Environ 1,2 millions de Québécois ont une maîtrise si faible de la lecture, ce qu'on appelle maintenant la littératie, qu'ils ne peuvent pas fonctionner normalement. Un autre 2,2 millions n'a pas le niveau de littératie suffisant pour pleinement se développer.
C'est une catastrophe. Pour les individus eux-mêmes, dans leur vie personnelle et dans leur travail. Pour la société, qui a besoin de travailleurs qualifiés mais aussi de citoyens bien adaptés à un environnement de plus en plus complexe.
Et pourtant, un avis du Conseil supérieur de l'éducation sur la littératie, en septembre, est passé largement inaperçu. Tout comme les résultats d'une vaste étude de l'Organisation de coopération et de développement économiques en octobre.
Cette étude, le Programme pour l'évaluation internationale des compétences des adultes, réalisée par l'OCDE dans 22 pays, mesure les aptitudes des personnes de 16 à 65 ans en lecture, la littératie, dans le maniement des chiffres, la numératie, et dans la maitrise des nouvelles technologies.
Le Canada, avec un score de 273,5 sur 500 aux tests de compétence en lecture, est très légèrement au dessus de la moyenne de l'OCDE et se classe 10e sur 22. Mais au Canada, le Québec, avec 268,6, est la 8e province sur 10, ne devançant que le Nouveau-Brunswick et Terre-Neuve. Le Québec se retrouverait ainsi au 17e rang du classement international, tandis que l'Alberta serait au 7e rang. Ce sont des résultats extrêmement troublants.
Mais il ne s'agit pas d'un concours. L'étude, à travers une série de tests, a pour but d'évaluer la capacité «de comprendre, d'évaluer, d'utiliser et de s'approprier des textes écrits pour participer à la société, réaliser ses objectifs et développer ses connaissances et son potentiel».
Les résultats permettent de classer les citoyens d'un pays selon leur niveau de compétences. On découvre alors que ceux dont les aptitudes en littératie sont trop faibles pour fonctionner normalement, les niveaux 1 ou inférieur à 1 dans le jargon de l'étude, sont plus nombreux au Québec que partout ailleurs au Canada, à l'exception de Terre-Neuve.
19% des Québécois sont au bas de l'échelle, ce qui donne 1,2 millions d'adultes qui, sans être analphabètes, ne peuvent décoder que des textes extrêmement simples.
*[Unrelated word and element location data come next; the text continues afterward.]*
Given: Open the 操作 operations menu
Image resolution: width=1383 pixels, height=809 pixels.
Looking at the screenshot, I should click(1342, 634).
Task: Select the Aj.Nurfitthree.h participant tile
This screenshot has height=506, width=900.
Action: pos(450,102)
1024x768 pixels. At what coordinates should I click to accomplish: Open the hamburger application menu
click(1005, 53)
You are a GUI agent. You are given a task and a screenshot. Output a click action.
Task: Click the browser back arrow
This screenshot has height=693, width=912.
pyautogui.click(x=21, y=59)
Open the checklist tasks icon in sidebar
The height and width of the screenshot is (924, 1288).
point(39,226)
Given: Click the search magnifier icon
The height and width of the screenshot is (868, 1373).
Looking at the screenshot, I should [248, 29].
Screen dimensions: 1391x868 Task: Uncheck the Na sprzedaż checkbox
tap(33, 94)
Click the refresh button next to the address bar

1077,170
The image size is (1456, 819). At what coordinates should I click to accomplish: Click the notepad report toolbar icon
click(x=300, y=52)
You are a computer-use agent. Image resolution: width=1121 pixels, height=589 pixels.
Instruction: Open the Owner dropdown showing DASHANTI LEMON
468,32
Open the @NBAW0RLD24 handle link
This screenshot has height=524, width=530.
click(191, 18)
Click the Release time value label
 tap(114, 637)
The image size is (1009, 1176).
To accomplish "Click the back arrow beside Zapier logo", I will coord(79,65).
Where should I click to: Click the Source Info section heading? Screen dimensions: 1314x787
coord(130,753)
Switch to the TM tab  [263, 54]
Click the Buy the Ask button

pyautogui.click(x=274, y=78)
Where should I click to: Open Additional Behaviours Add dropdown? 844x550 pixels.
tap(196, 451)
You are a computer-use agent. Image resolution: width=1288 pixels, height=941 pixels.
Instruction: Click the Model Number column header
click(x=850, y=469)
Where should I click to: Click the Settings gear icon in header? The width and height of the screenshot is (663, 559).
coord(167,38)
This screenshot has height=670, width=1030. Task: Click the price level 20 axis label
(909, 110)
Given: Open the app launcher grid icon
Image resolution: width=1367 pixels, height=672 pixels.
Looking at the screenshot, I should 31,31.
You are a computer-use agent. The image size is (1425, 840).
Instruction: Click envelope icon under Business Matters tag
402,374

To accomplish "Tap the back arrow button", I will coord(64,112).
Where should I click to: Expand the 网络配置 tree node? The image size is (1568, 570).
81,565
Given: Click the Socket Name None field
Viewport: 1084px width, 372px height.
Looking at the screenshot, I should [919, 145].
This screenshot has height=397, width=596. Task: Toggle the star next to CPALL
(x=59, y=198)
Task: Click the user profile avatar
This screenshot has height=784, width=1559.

Cette proportion est très élevée. Elle n'est que de 15% en Ontario, de 12,8% en Australie, de 11,9% aux Pays-Bas, ce qui place le Québec 20e sur 22 à l'échelle internationale, devant l'Italie et l'Espagne.
On retrouve aussi au Québec une proportion élevée de citoyens, 34%, qui sont au niveau 2, fonctionnels mais pas assez pour vraiment s'épanouir dans une société moderne. C'est ainsi que le Québec compte 53% de ces citoyens qui n'ont pas les compétences souhaitables, soit 3,4 millions de personnes. Encore là, en tête de queue canadienne.
Même chose pour la maîtrise des outils technologiques, où le Canada fait un peu mieux, mais où le Québec est également parmi les dernières provinces. Pour la numératie, toutefois, le Québec est dans la moyenne canadienne.
Qu'est ce qui fait que le Québec se trouve dans le camp des provinces démunies? En partie l'immigration, quoiqu'il y a encore plus d'immigrants dans les provinces qui font mieux. En partie, les lacunes passées du système scolaire, quoique l'étude porte sur les 65 ans et moins. Mais il faut surtout regarder du côté d'un bagage scolaire insuffisant, notamment à cause du décrochage. Mais aussi la déperdition progressive des aptitudes après la sortie de l'école, parce que les Québécois lisent trop peu, qu'il n'y a pas assez d'éducation permanente pour les stimuler.
Mais derrière, on retrouve un problème de valeurs d'une société qui ne valorise pas la lecture et qui, 50 ans après la Révolution tranquille, n'a toujours pas réussi à complètement effacer le poids du passé.